Stavolta, i tre leader del centrodestra si preparano a salire al Quirinale per ascoltare, più che per parlare. È possibile che la risposta di Matteo Salvini, Silvio Berlusconi e Giorgia Meloni alla proposta che domani farà Sergio Mattarella non sia data subito, ma che si riservino di valutarla.
La formula offerta dal capo dello Stato, i tre ne sono consapevoli, metterà alla prova la solidità dell'alleanza. Perché sul «governo del presidente» le posizioni, tra segretario della Lega e capo di Forza Italia, sono diverse. Resistente il primo, che insiste sull'incarico se non a lui ad una figura indicata dal Carroccio ed è tentato dal voto subito; possibilista il secondo, verso larghe intese con un premier terzo che allontani le urne. Eppure, assicurano in casa azzurra, nessuno può e vuole «sfasciare tutto».
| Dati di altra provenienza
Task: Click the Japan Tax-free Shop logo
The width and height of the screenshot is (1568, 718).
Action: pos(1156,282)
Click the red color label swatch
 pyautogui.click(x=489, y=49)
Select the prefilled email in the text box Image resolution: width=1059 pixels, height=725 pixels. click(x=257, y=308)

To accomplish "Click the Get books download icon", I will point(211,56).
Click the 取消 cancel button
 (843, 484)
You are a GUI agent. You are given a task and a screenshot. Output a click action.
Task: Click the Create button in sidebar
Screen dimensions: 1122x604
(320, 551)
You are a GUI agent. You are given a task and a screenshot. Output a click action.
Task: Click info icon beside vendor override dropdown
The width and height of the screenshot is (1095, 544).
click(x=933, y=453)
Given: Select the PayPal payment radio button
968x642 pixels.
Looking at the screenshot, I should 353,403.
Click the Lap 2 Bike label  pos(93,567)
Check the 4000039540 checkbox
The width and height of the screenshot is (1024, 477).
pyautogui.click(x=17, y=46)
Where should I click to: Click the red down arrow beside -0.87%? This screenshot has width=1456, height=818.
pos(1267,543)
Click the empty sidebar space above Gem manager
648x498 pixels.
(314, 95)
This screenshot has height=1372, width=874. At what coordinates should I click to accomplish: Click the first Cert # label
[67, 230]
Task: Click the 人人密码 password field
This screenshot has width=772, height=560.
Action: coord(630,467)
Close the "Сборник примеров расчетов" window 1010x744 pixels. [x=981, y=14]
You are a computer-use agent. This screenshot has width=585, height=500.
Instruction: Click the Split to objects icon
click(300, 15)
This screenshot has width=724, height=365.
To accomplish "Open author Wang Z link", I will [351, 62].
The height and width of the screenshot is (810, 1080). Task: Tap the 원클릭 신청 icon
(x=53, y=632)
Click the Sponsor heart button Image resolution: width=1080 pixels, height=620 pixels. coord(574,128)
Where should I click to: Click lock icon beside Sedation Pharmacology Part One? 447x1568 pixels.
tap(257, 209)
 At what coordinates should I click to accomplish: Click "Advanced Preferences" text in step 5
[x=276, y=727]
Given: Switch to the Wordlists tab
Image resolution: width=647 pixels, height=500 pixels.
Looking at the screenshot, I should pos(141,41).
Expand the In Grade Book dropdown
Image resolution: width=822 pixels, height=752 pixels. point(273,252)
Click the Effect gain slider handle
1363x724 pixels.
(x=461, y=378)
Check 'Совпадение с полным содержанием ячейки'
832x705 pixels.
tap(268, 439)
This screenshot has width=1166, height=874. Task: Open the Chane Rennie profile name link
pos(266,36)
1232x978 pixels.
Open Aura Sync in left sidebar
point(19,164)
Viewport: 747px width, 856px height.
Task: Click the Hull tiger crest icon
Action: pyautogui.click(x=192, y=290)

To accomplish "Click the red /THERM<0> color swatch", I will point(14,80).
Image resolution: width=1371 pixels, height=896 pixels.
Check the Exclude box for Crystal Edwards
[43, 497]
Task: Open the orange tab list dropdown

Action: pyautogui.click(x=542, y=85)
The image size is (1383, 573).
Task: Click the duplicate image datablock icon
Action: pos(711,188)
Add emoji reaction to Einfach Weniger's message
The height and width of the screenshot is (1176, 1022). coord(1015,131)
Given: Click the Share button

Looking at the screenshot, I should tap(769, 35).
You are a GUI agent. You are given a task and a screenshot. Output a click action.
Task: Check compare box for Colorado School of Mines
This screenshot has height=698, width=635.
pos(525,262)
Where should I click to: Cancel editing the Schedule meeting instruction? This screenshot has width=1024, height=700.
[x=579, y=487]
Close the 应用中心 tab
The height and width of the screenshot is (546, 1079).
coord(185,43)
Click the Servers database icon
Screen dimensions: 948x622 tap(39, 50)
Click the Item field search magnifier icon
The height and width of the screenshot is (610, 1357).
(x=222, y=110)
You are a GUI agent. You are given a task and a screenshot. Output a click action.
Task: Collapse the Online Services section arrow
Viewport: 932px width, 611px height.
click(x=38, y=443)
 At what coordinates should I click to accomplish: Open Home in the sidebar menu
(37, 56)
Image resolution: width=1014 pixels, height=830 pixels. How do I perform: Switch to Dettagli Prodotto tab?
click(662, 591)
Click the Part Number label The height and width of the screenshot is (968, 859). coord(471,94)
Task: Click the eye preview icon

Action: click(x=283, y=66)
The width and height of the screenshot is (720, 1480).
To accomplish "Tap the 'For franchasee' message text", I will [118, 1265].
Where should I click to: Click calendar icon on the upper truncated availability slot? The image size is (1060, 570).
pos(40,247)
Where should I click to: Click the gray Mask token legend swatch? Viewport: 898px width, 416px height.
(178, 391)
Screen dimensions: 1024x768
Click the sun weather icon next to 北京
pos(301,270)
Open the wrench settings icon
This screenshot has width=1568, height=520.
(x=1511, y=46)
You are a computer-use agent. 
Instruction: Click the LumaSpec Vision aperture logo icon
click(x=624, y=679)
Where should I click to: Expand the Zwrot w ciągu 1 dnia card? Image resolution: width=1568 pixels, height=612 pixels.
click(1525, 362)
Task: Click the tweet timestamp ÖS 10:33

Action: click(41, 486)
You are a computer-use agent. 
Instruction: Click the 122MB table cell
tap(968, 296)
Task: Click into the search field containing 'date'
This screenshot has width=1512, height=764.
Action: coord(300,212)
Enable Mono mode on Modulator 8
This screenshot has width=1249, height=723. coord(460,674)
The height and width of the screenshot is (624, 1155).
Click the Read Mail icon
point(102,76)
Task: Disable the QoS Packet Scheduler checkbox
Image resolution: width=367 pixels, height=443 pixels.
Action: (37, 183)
Alle 18 Berlusconi partirà da Arcore per Roma e in serata potrebbe esserci il vertice a Palazzo Grazioli, ma non è escluso che i leader si vedano lunedì mattina prima di salire al Colle o si consultino solo al telefono. Anche ieri hanno avuto segnali sulla volontà del Quirinale di allontanare il voto, un richiamo alla responsabilità. «Il messaggio è - spiega un azzurro di rango -: sia chiaro a tutti che non si andrebbe alle urne fischiettando, perché scatterebbe l'Iva e i cittadini pagherebbero le colpe dei politici. Bisogna arrivare almeno a fine anno». Ecco perché Sestino Giacomoni fa questa dichiarazione, concordata con il Cavaliere: «Forza Italia è una forza seria e responsabile, che da sempre chiede due cose: prima di tutto un governo che faccia quello che gli italiani si aspettano, ovvero riduca le tasse, blocchi l'immigrazione clandestina e aiuti chi ha veramente bisogno. La seconda è che il governo sia guidato da chi ha vinto le elezioni. Le formule per raggiungere questo obiettivo le valuterà nel migliore dei modi il capo dello Stato lunedì, dopo le consultazioni in cui il centrodestra si presenterà unito». Con una buona dose di realismo, si assicura: ci affidiamo a Mattarella, per un governo con pochi punti qualificanti. «In queste settimane - spiega il portavoce dei gruppi parlamentari azzurri Giorgio Mulè - c'è stata l'ossessione di tornare al voto, mentre la nostra ossessione è di evitare che nuove elezioni si rivelino un salasso per gli italiani, con l'aumento dell'Iva. Bisogna scongiurare questo pericolo».
Da parte sua, Salvini sembra meno battagliero di prima, più accomodante, forse anche per i consigli del vice Giancarlo Giorgetti e di Roberto Calderoli. La prospettiva dell'accordo con il M5s pare sfumata, con i grillini arroccati e già in campagna elettorale. Certo, non vorrebbe dar loro un vantaggio, rischiare che dall'opposizione corrodano consensi alla Lega. Fi è in posizione attendista, dopo che Salvini ha rifiutato il patto con Di Maio per il veto a Berlusconi, non potrebbe dissociarsi dalla scelta del leader del centrodestra. E poi, anche con il Pd non avrebbe i numeri e i dem appoggeranno un governo di tregua solo se lo faranno tutti.
La speranza degli azzurri è che Mattarella tiri fuori dal cilindro un personaggio che possa piacere anche al leader della Lega. Sembra che abbia scartato alti magistrati e grand commis dello Stato, tutti i nomi fatti e punti su una figura del mondo del lavoro e delle professioni, modello più Agnelli che Draghi.
Il governatore della Liguria Giovanni Toti, il più vicino a Salvini degli
azzurri, spiega a Il Messaggero che in prima battuta si cerca un governo politico «a partire dal centrodestra, con la collaborazione dei 5 Stelle», in seconda anche «un governo di scopo», per arrivare ad elezioni anticipate.